Over the past few weeks, we significantly scaled our overnight batch imports. These imports were designed to pull daily records from multiple source systems and aggregate them into fewer consolidated records — a common requirement for analytics, reporting, and downstream processing.

At the beginning of the year, the initial solution was built using Spring Batch with JPA-based readers and writers. This helped us move quickly, as most required components were readily available. We rapidly deployed the solution and gradually increased the load every month. Initially, the volumes were small (10–20K records/day), and the batch job processed them without issue. As we started scaling, processing time naturally increased, but it was still acceptable because the job ran overnight.

However, as the data volume crossed 200K records/day, the processing time exceeded 10 hours, meaning the data was not ready when business users started their day. The long-term target was to process around 5 million records, and while the original design worked well for early assessments, it was no longer suitable for production-scale workloads.

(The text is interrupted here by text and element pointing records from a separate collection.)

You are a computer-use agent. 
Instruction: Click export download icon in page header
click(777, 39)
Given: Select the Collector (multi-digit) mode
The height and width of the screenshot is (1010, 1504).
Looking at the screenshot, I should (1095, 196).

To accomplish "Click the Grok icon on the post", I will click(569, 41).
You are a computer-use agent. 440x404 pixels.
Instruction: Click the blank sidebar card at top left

Debugging Performance Bottlenecks

Our first instinct was the classic one: increase concurrency. More threads, bigger pool, more compute. But as we increased the thread pool, the job actually became slower. A deeper analysis of logs and job metrics revealed frequent deadlocks during record aggregation. These deadlocks caused write failures and triggered retries because the exception was part of the retry policy.

org.springframework.dao.CannotAcquireLockException: could not execute statement [ERROR: deadlock detected
Detail: Process 32210 waits for ShareLock on transaction 50823300; blocked by process 32213.
Process 32213 waits for ShareLock on transaction 50823301; blocked by process 32210.
Hint: See server log for query details.]

I’ve seen similar patterns in other domains, especially logistics systems handling high-frequency state transitions. The safe approach there was to offload the write logic into Oracle stored procedures. In the current scenario, we wanted to avoid stored procedures and look for alternatives that preserved throughput without introducing tight DB coupling.

Alternative Design

Our goals were clear to maintain high throughput and ensure data integrity. The application layer can enforce consistency using locks, but this would drastically reduce throughput. The database layer is the ideal place to enforce integrity via constraints — however, naïvely using optimistic locking and unique constraints led to excessive row and index locking, causing retries and deadlocks.

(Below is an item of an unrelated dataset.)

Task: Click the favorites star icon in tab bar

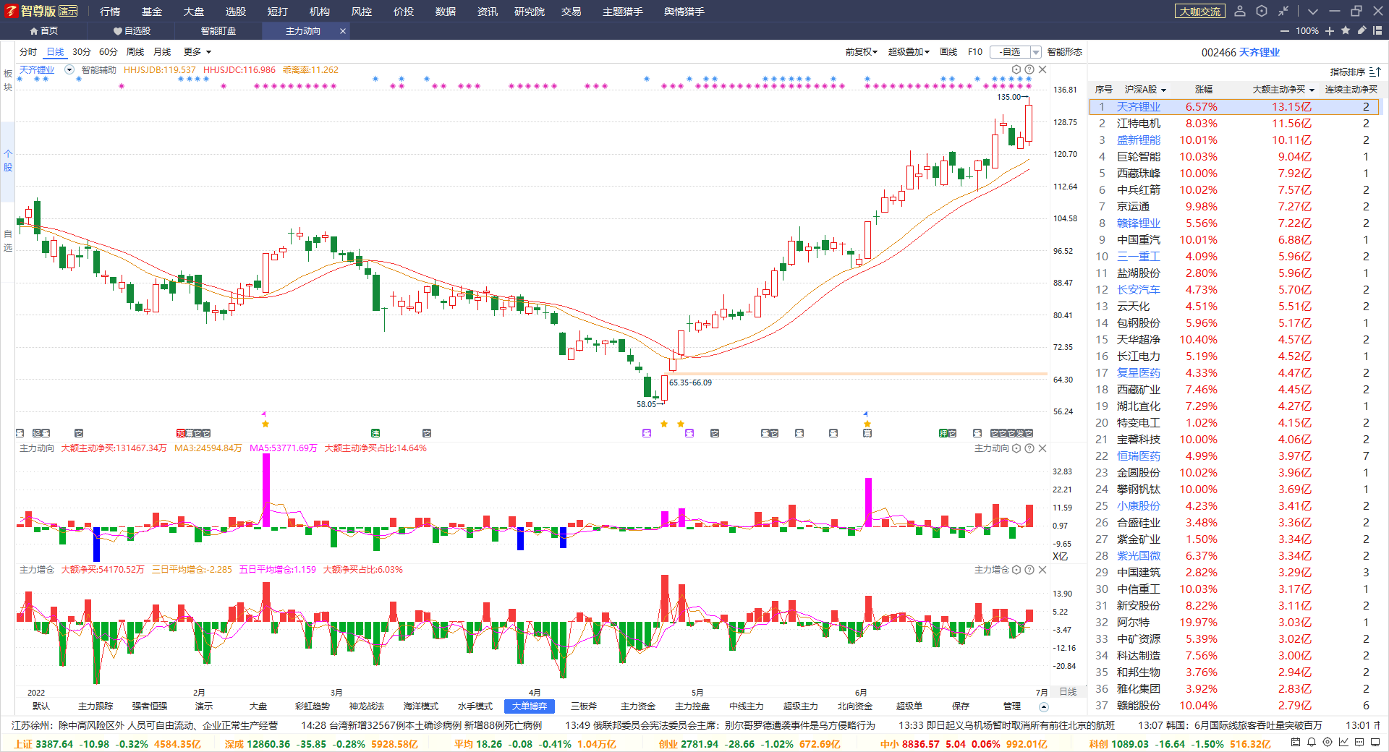Action: coord(1346,30)
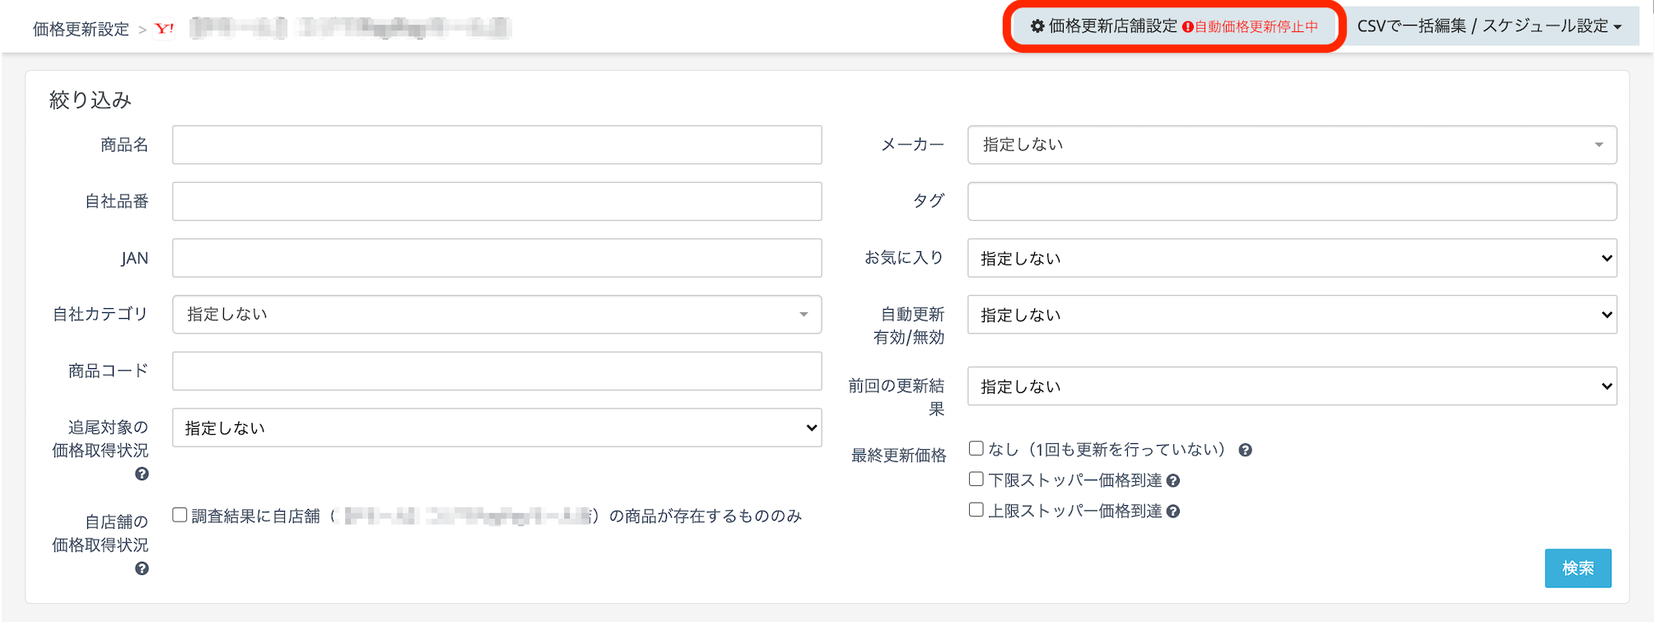Go to 価格更新設定 breadcrumb link
The image size is (1654, 622).
pos(81,30)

We initially explored using the ON CONFLICT clause to ensure updates were applied correctly. However, under high concurrency, this triggered index-level lock contention on unique constraints. To address this, we moved to a more scalable two-phase design.

Use a staging table for raw imports. The staging table contains no constraints, allowing maximum ingestion throughput.

INSERT INTO staging_data (name, type, address, status, is_enabled, source)
VALUES (:name, :type, :address, :status, :isEnabled, :source)

Keep constraints in the final target table. The target table holds the required unique constraints (e.g., UNIQUE(name, type)), ensuring data integrity. Conflict resolution should be handled using ON CONFLICT.
Move data from staging to target in a single SQL statement. This ensures that index updates and conflict resolution occur in one transaction, minimizing locking and eliminating concurrent index modifications.

INSERT INTO target_analysis (name, type, address, status, is_enabled)
SELECT name, type, address, status, is_enabled
FROM staging_data WHERE source = :source
ON CONFLICT (name, type)
DO UPDATE SET 
    status = EXCLUDED.status,
    updated_at = NOW(),
    ref_count = target_analysis.ref_count + 1;

This pattern eliminates interleaved writes from multiple threads and consolidates all index updates into a single operation.

With the new design, we significantly improved the throughput of our batch process. Using 30 threads, we were able to import 1 million records in under an hour, with zero deadlocks.